City should have been on the scoreboard well before Charlton went ahead - Russell shot straight at keeper Nicky Weaver, who was soon grateful to see a Jamie Cureton land in his hands, while Darren Huckerby curled one just wide of the far angle. Weaver then dived to his right to save brilliantly from Jason Shackell's header. And that was all in the first quarter of an hour.

But out of the blue - or the red in this case - Charlton scored. Huckerby lost possession as he tried to clip the ball past Madjid Bougherra down the left flank. The excellent Jose Semedo took possession, knocked it forward to China international Zheng, who left Gary Doherty on his backside before firing in a shot that David Marshall should probably have saved.

To their credit, City didn't suffer a sudden lack of confidence - and there's another difference between now and a year ago - and a superb dipping shot from Cureton was only inches away from levelling matters.

And then came Sodje's moment of madness: Russell had done well to stretch and win possession, and when he looked like doing it again, 25 yards from the visitors' goal, Sodje took the law into his own hands and leapt in with both feet.
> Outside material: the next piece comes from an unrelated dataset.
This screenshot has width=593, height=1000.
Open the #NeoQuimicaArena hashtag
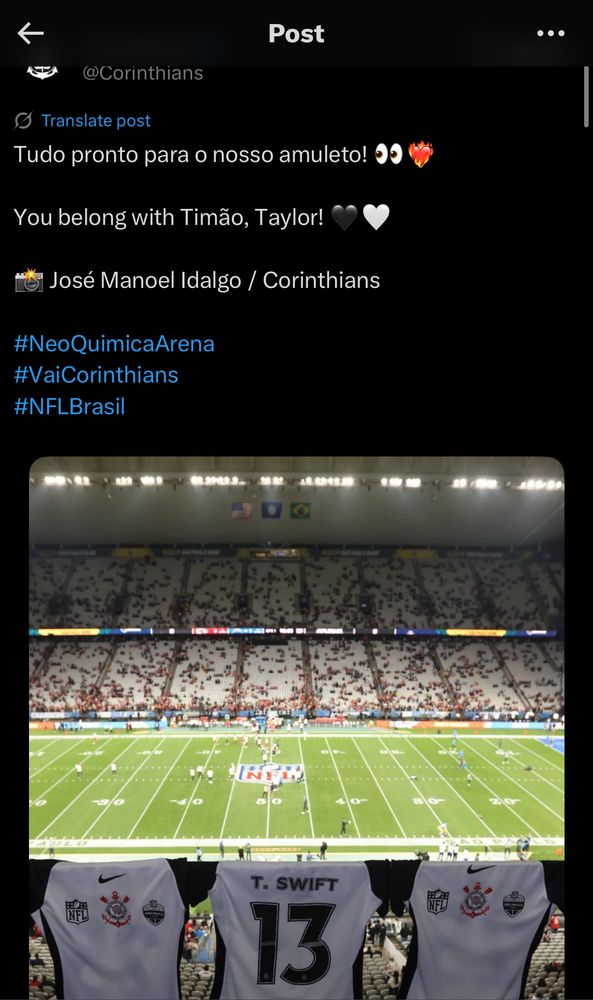[114, 343]
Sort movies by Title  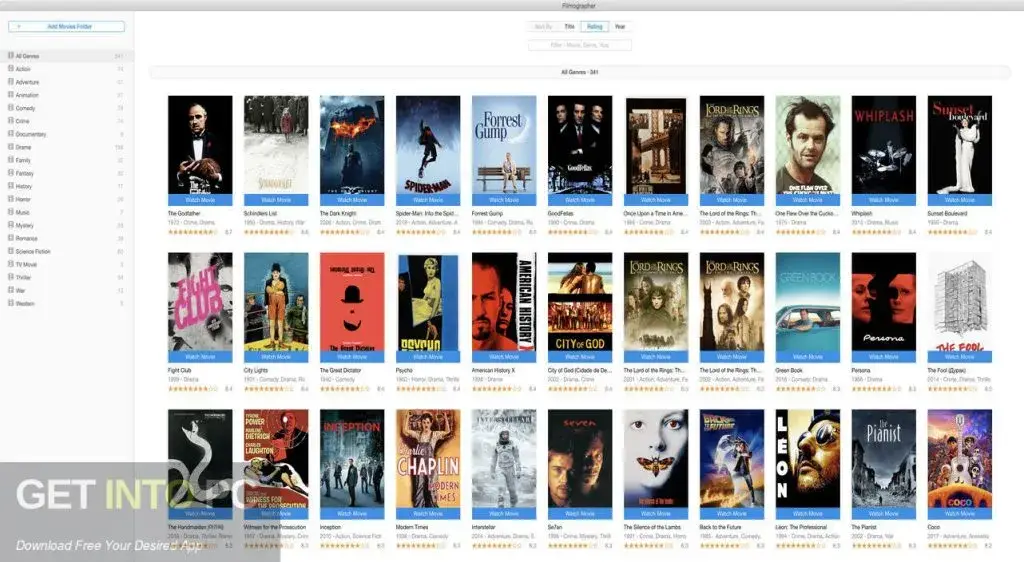(570, 27)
As both sets of players prepared to swing their handbags, Sodje simply walked away, not even seeing the red card that was being shown.
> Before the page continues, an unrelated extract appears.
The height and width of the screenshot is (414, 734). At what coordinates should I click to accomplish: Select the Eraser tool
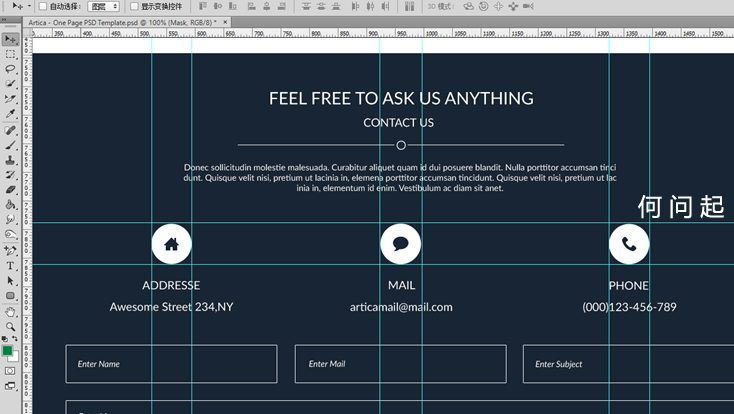pos(10,189)
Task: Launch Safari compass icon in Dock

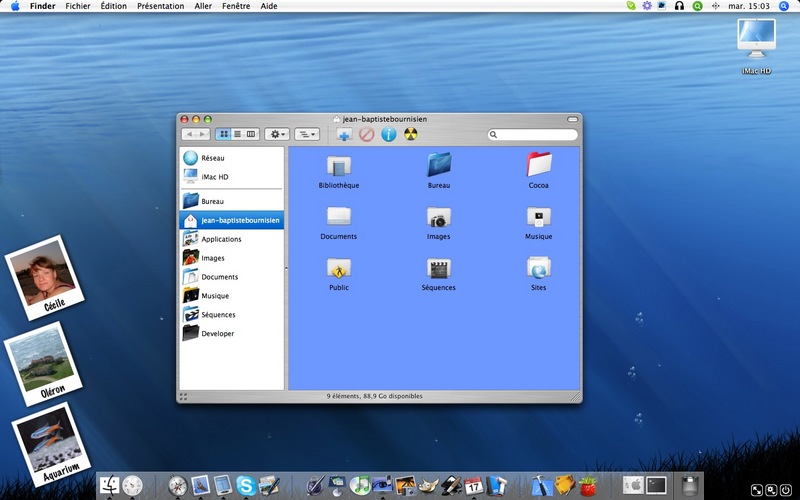Action: [178, 485]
Charlton changed it around, Bougherra joining Paddy McCarthy in the middle, Semedo moving to right back - and then prepared to play rope-a-dope with City.

Mo Camara, who had one his best games in a City shirt, forced Weaver into a diving save from a free-kick while Russell was inches wide with a 25-yard effort - but the vital first-half equaliser didn't come.
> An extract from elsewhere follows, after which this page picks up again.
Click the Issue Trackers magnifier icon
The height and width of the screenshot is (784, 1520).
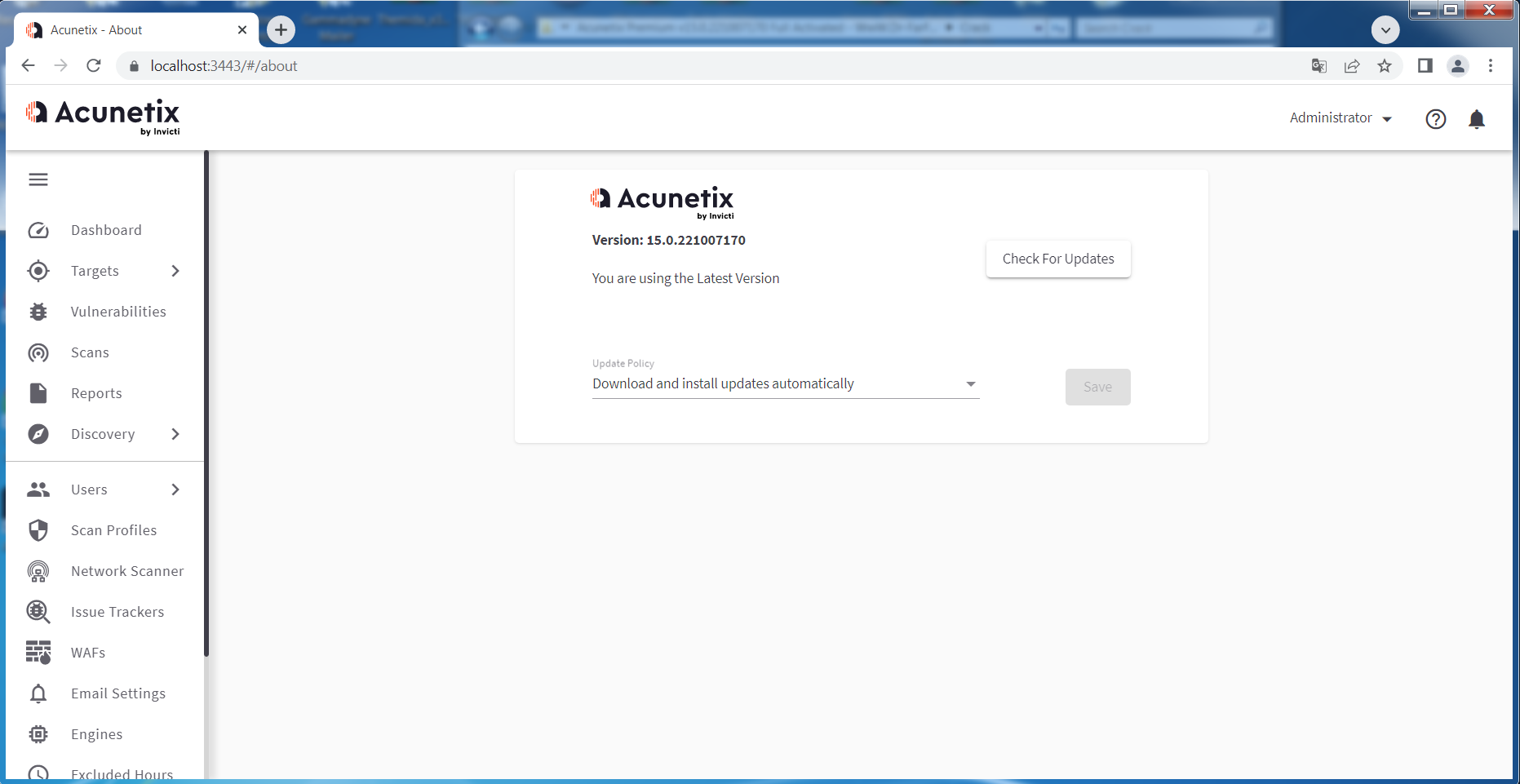tap(38, 612)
Charlton sent on Izale McLeod for Iwelumo at half-time, although the one-time City target's afternoon ended embarrassingly prematurely when he himself was subbed with eight minutes of normal time remaining.

When Huckerby prodded a corner goalwards on 50 minutes and there was no-one there to knock it over the line, you felt maybe it wouldn't be City's day: they had almost exclusive rights to the football, but it was a long time between worthwhile efforts on goal.

In the meantime, Charlton had started to employ the tactic we all hate - if it's not our team doing it: time wasting. McLeod was guilty when he refused to return the ball to a City player, while every Charlton free-kick was worked on a logarithm table before they took it. Alan Pardew's unpopularity among Norwich fans lies somewhere behind that of a) any Ipswich manager past or present and b) Neil Warnock - a fact City fans were quick to remind him of as their frustrations mounted.

Matty Pattison had swung over a succession of perfect corners - eight to be precise - and apart from Shackell's first-half header, none had been met with similar quality in the box.

So when Huckerby was given the job as City got a corner on the left on 72 minutes nothing much was expected of it. Cue Russell.

The City captain had been perpetual motion all afternoon with a performance that simply screamed for a goal to top it off: and that's what he came up with, getting in front of the Charlton defenders to glance a header back towards goal that Chris Powell could only hoof into the roof of the net. It was Russell's first league goal since returning to City in the summer, but few this season have been so fitting.

The perfect ending, of course, would have been a second goal. By anyone. It could have been Huckerby, but he shot wide, while Ched Evans was denied by Weaver and Powell nicked the rebound off the foot of Lee Croft with the goal gaping.

The finale was breathtaking, despite Charlton's often illegal efforts to slow it all down, although how the officials came up with only three minutes of time added on when most people were settling in for a late one is anyone's guess.